§ EXERCISE AIM: A word-for-word copy of the line containing "Given: Open the user profile icon" and every following line to the end of the data below is all the answer should hold.

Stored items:

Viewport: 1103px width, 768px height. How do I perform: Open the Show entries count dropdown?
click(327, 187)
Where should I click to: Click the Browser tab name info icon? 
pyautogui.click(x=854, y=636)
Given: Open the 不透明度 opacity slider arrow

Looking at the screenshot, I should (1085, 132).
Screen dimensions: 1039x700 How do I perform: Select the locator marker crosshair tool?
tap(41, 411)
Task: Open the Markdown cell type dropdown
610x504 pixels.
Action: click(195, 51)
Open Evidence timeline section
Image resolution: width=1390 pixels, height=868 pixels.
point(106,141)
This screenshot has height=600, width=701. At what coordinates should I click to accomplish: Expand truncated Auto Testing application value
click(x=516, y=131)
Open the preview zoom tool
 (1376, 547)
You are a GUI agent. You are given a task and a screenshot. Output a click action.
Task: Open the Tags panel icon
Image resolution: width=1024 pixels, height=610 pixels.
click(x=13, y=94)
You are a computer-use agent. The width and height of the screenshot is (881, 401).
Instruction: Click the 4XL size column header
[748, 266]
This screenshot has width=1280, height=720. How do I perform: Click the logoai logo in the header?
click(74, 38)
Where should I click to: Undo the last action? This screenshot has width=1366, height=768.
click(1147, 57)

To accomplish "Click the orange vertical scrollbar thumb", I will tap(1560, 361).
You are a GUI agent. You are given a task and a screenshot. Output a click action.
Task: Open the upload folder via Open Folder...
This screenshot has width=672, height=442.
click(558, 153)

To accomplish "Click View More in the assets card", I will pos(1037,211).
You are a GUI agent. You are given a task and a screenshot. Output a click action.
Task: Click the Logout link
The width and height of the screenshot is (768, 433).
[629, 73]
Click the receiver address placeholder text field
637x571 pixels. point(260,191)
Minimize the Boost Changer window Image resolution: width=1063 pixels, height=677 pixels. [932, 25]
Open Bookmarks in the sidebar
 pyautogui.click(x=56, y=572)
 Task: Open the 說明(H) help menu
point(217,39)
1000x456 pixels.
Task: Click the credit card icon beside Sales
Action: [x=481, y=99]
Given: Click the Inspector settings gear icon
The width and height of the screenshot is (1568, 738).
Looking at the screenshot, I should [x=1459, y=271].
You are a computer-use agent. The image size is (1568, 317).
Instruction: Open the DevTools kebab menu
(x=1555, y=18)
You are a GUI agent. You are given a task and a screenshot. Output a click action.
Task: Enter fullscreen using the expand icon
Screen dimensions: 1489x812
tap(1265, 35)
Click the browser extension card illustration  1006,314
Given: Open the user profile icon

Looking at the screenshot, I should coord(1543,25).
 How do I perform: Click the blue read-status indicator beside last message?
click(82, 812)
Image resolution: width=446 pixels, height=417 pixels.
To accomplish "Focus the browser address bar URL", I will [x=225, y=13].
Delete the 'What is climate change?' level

§ FINISHED EXERCISE:
Given: Open the user profile icon

Looking at the screenshot, I should coord(1543,25).
 How do I perform: Click the blue read-status indicator beside last message?
click(82, 812)
Image resolution: width=446 pixels, height=417 pixels.
To accomplish "Focus the browser address bar URL", I will [x=225, y=13].
Delete the 'What is climate change?' level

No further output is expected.